Despite the extensive documentation of the efficacy of TXA in major orthopaedic surgery, we have no large studies detailing clinical safety outcomes, especially those related to thromboembolic events and renal complications in the peri-operative period. Clinical trials often select patients with strict inclusion criteria that do not reflect usual clinical practice, thus generating a significant bias in assessing these side effects.

A review10 of 510 US hospitals and the Premier Perspective database based on notifications for 2006–2012 included 872,416 patients who underwent THA and TKA. On comparing the patients in relation to age and comorbidity index, those treated with TXA (compared to those who were not treated) had a lower rate of thromboembolic complications (.6% vs. .8%), acute kidney failure (1.2 %vs. 1.6%) and combined complications (1.9% vs. 2.6%).

In another review study11 in 73 randomised controlled trials with 6953 patients who underwent major orthopaedic surgery, the overall gross incidence of venous thromboembolism was 2.1% in patients who received intravenous TXA and 2% in the controls.

Another meta-analysis12 that used the ASA classification as a proxy for the presence of comorbidities associated with a high risk of a thromboembolic event (78 randomised clinical trials with 7164 patients) concluded that administration of TXA did not increase the risk of thromboembolic disease in patients undergoing arthroplasty.

The intravenous route is used most for administering TXA in orthopaedic surgery.2,3 This route will provide us with drug levels in the blood capable of reducing the activity of the tissue plasmin activator by 80% in vitro (10mg/mL). Maximum plasma levels of TXA are rapidly obtained after a short intravenous infusion and diffuse rapidly to the joint fluid and synovial membrane. Its half-life is 3–4h. After administration of an intravenous injection of 10mg/kg to 17 patients treated with a TKA, the concentrations in the joint fluids were similar to those observed in the corresponding serum samples.4

Topical administration of TXA emerged as an alternative to intravenous administration in patients in whom we suspect a thrombotic risk. Plasma levels achieved with intravenous administration of 10mg/kg could be 18mg/L, whereas topical administration of 1.5 and 3g achieved plasma levels of 4.5 and 8.5mg/L respectively.12 Its effectiveness in reducing bleeding and transfusion is similar to intravenous administration as recent studies with a high level of evidence have shown,13,14 although the topical administration route is more heterogeneous. Some studies describe pulverisation of the surgical area, administration through drains, sometimes added to the administration of local anaesthetic by infiltration for postoperative analgesia, which adds more variability to its form of administration.12,15,16 Therefore, in the absence of thrombotic risk factors, intravenous administration seems reasonable to achieve effective and more reproducible plasma levels. Based on the available literature, the administration of multiple or high doses of TXA is not necessary, although its intravenous administration is potentially superior.5,6

TXA dosage for TKA takes into account that most of these operations are performed with a tourniquet and therefore many of the clinical studies dose between 10mg and 20mg/kg before the release of ischaemia. Some authors have conducted studies by adding a perfusion of 1mg–10mg/kg/h for 3–12h. Other authors have simplified the dosage with 1g before releasing ischaemia and 1g at 3h. In an attempt to compare the studies, in the meta-analysis by Fillingham et al.,5,6 they stratified the dosage and considered a high dose as above 1g or ≥20mg/kg for intravenous administration.

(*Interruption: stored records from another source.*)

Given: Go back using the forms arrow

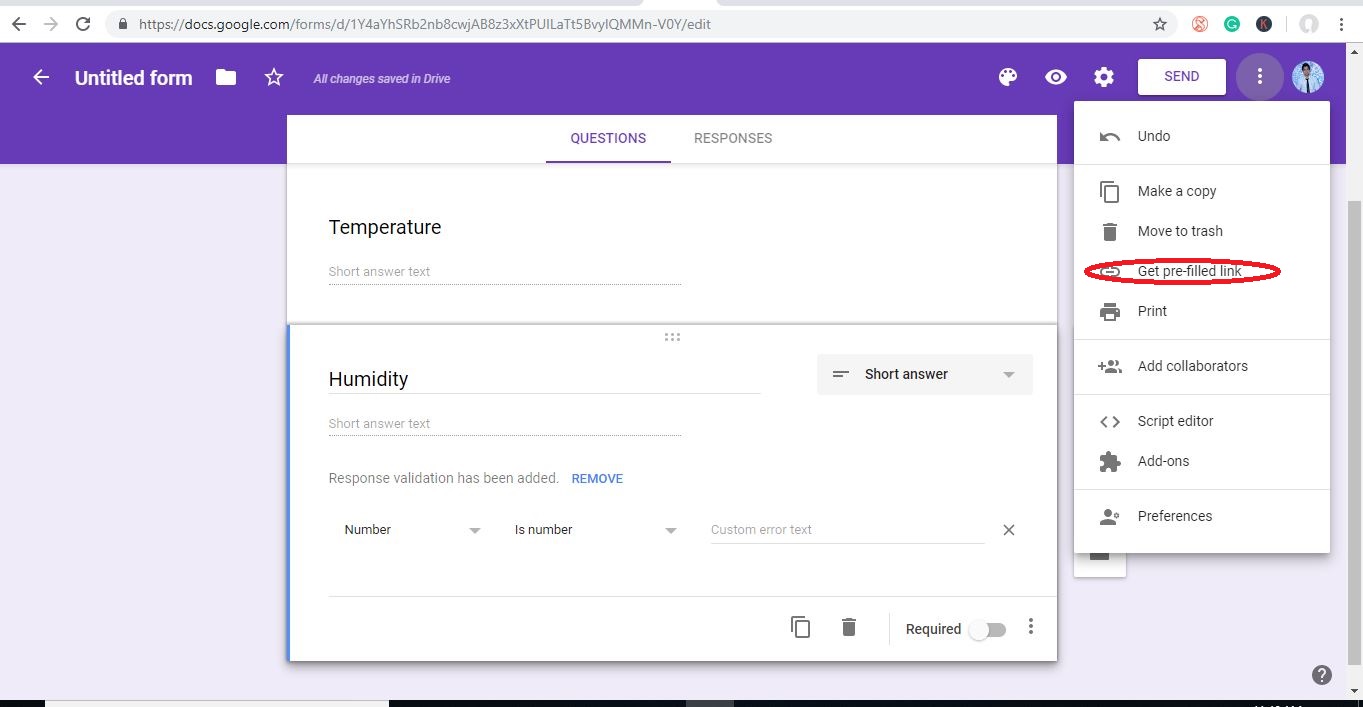Looking at the screenshot, I should click(x=41, y=77).
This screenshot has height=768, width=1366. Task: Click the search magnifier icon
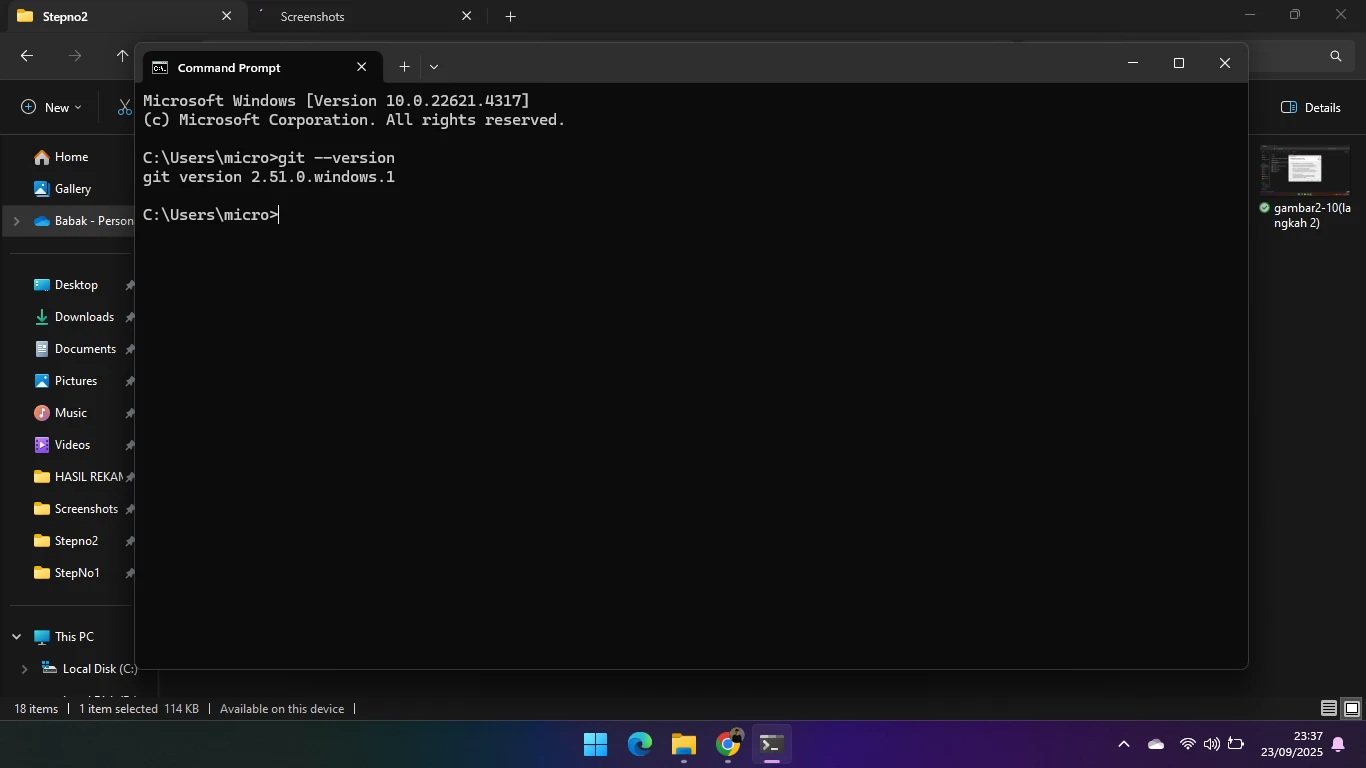(1335, 56)
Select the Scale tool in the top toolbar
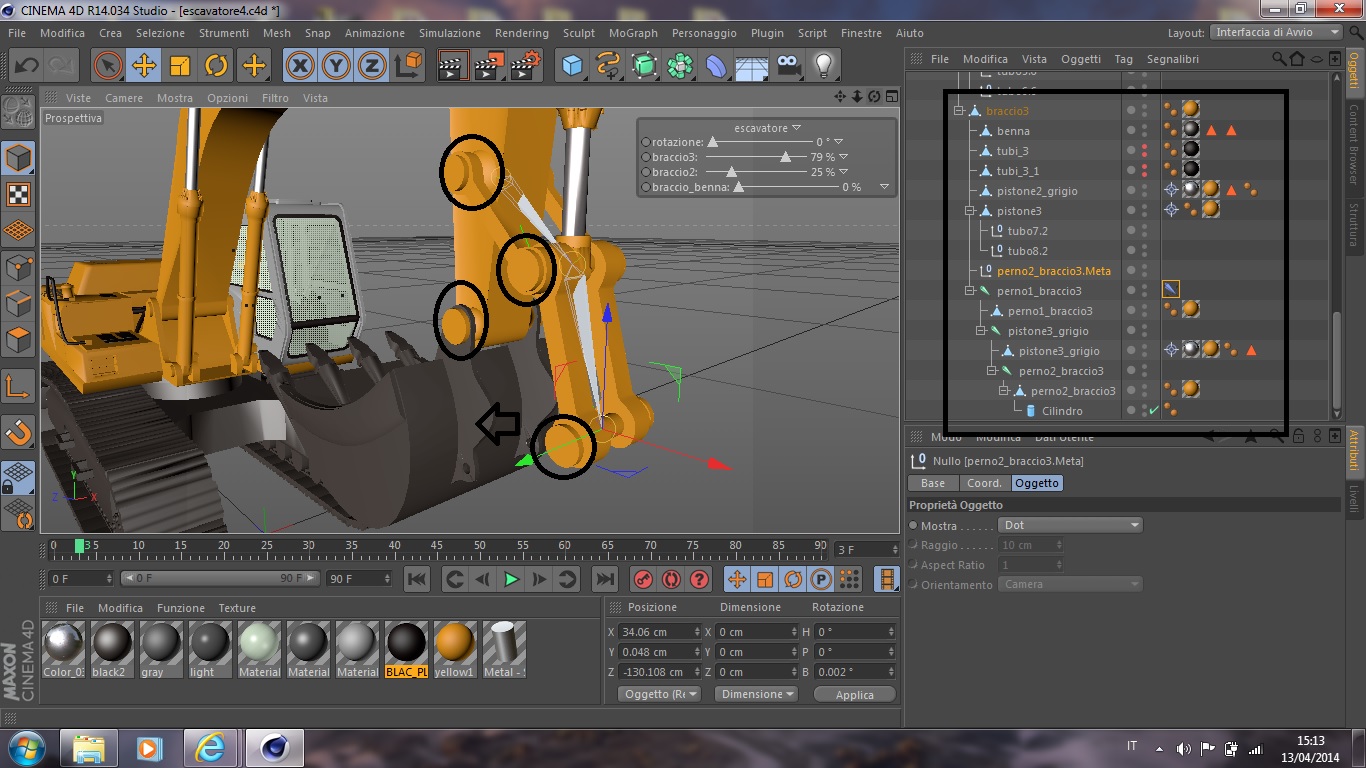This screenshot has height=768, width=1366. pos(180,66)
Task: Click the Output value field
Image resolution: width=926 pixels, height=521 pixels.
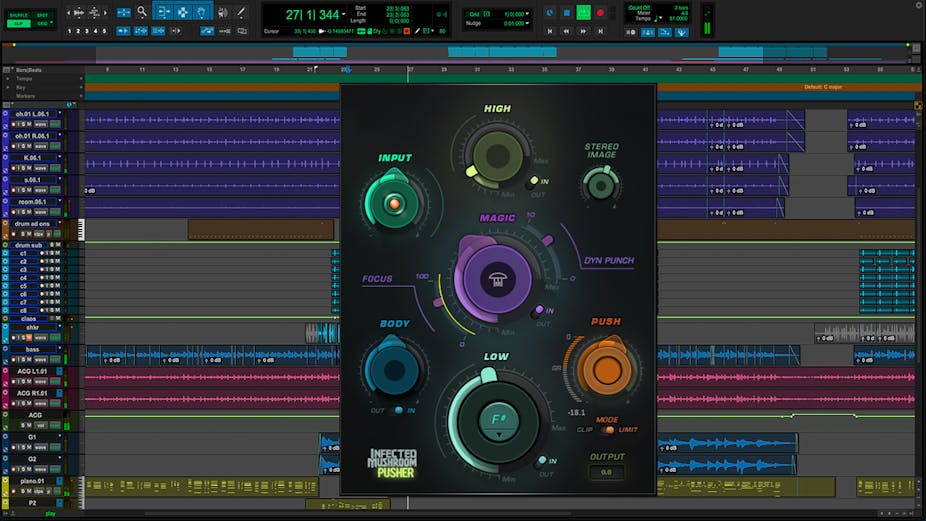Action: point(606,473)
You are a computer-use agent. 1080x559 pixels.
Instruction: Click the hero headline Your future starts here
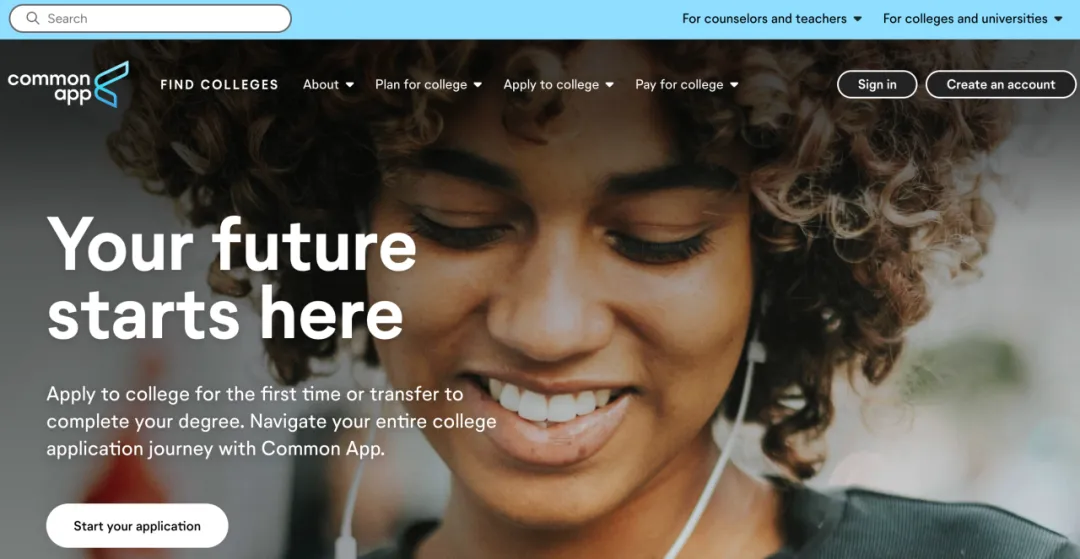[x=231, y=279]
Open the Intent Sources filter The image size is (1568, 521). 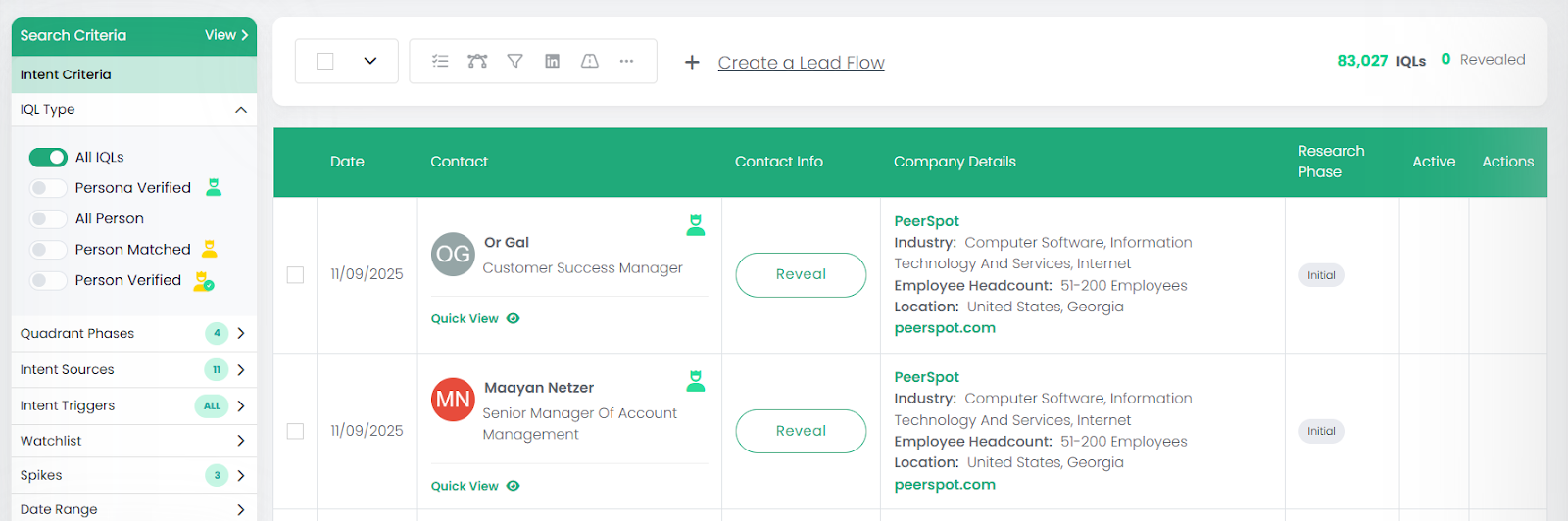pos(241,369)
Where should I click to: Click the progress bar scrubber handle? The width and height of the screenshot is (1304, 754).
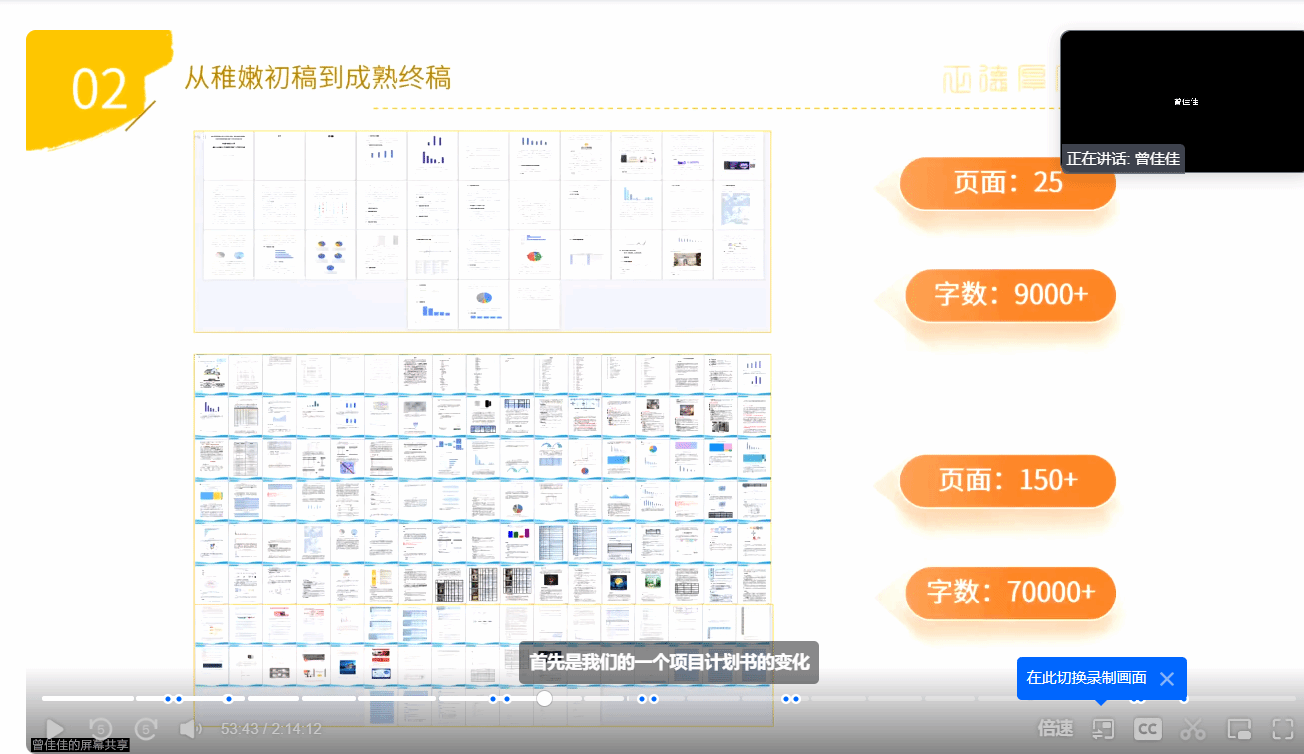tap(544, 698)
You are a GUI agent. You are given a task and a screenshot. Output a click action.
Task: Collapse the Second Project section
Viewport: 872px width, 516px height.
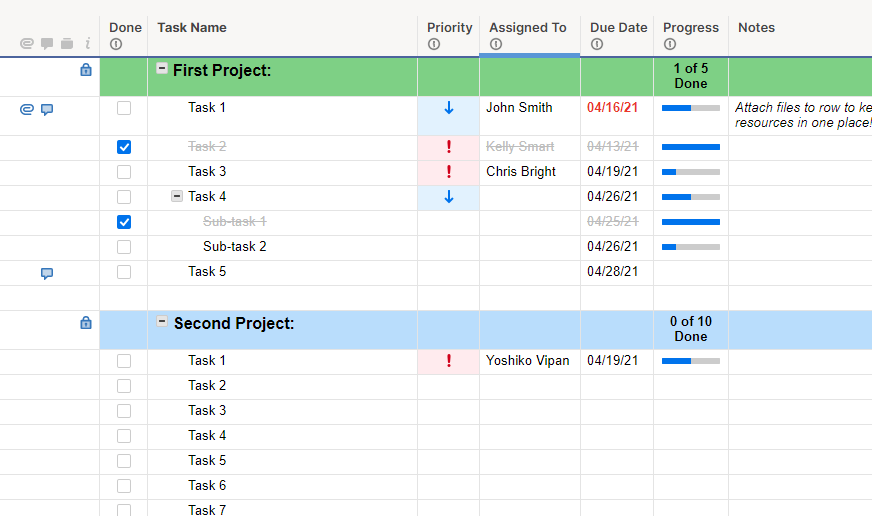tap(162, 322)
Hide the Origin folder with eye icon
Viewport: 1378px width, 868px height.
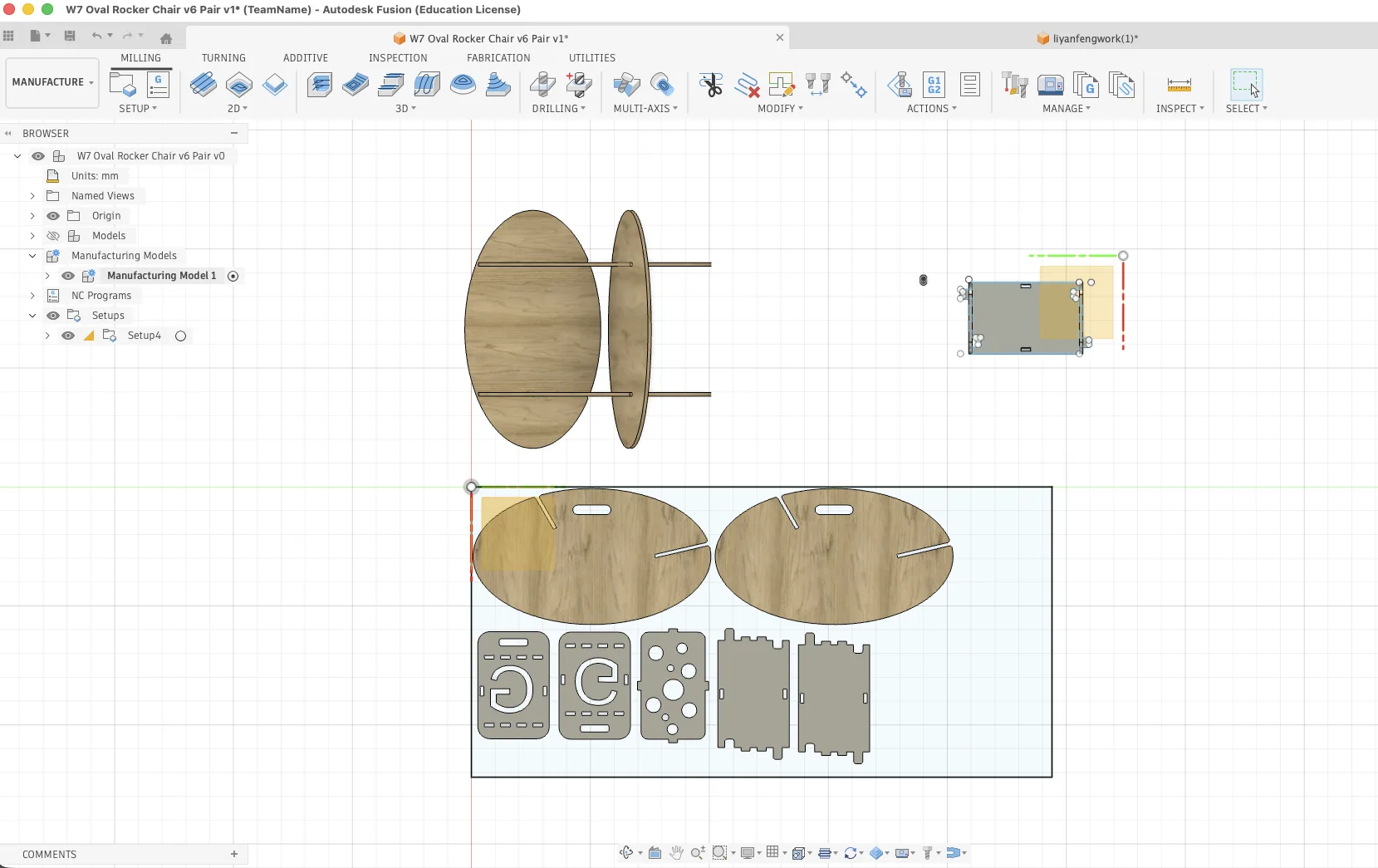click(x=53, y=216)
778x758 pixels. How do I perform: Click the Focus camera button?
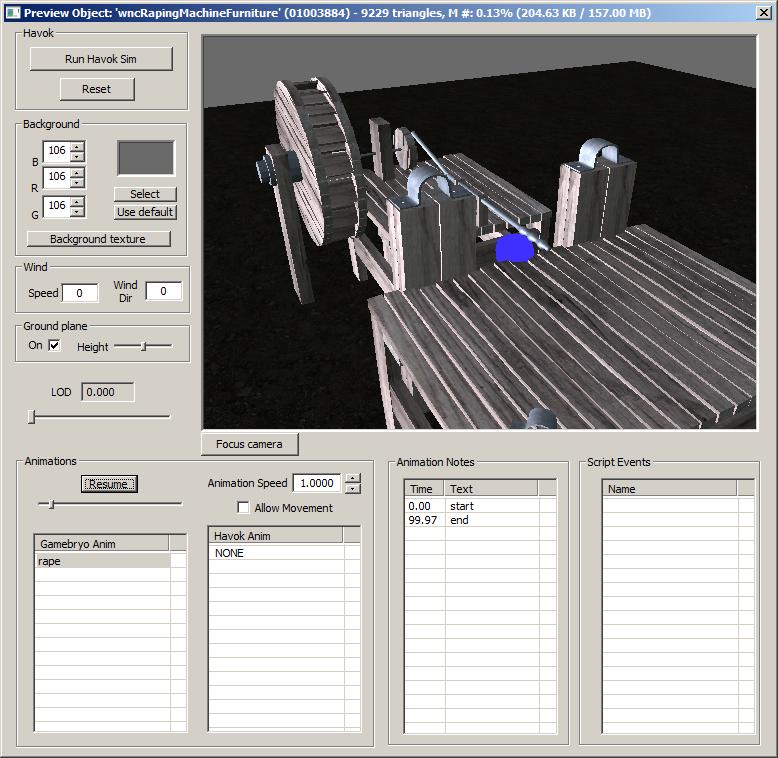click(249, 444)
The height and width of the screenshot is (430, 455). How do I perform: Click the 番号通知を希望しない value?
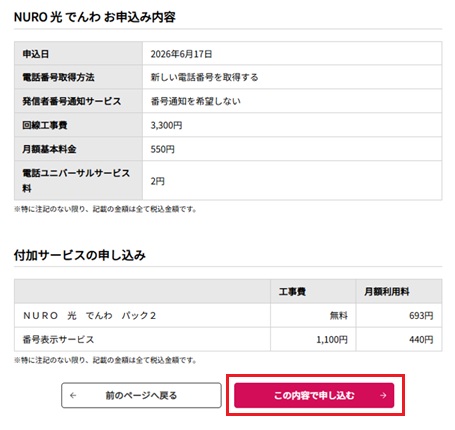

With regard to topical administration in TKA, most studies use total doses between 1g and 3g topically and any dose greater than 1.5g13,14 is considered a high dose. In the case of THA, the North American clinical guidelines published in 201610 recommend the same doses that we have noted for TKA.

In spinal surgery, the most frequently used doses are 10–30mg/kg as the initial dose followed by 1–2mg/kg/h during surgery.8

The evidence on the effectiveness and safety of TXA treatment in orthopaedic surgery should result in this treatment being included in all protocols of the different centres where these surgeries are performed.

It is advisable to reach a consensus with all of the team participating in the peri-operative period and reach an agreement on the form of administration, route, dose and dosage.3 Added to this, it would be both desirable and essential to review the transfusion practice for these patients in hospital wards and to adapt them to the change produced by administration of TXA. It is advisable to review the transfusion protocol and make decisions regarding the prescription of packed red blood cells, informing all professionals involved in the transfusion process (anaesthesiology, on-call doctors, nurses and rehabilitators).17

To conclude, the cultural change in recent years with the inclusion of TXA in orthopaedic operating theatres has lead to a paradigm shift in the management of surgical bleeding.

Level of evidence I.

None.

The authors have no conflict of interests to declare.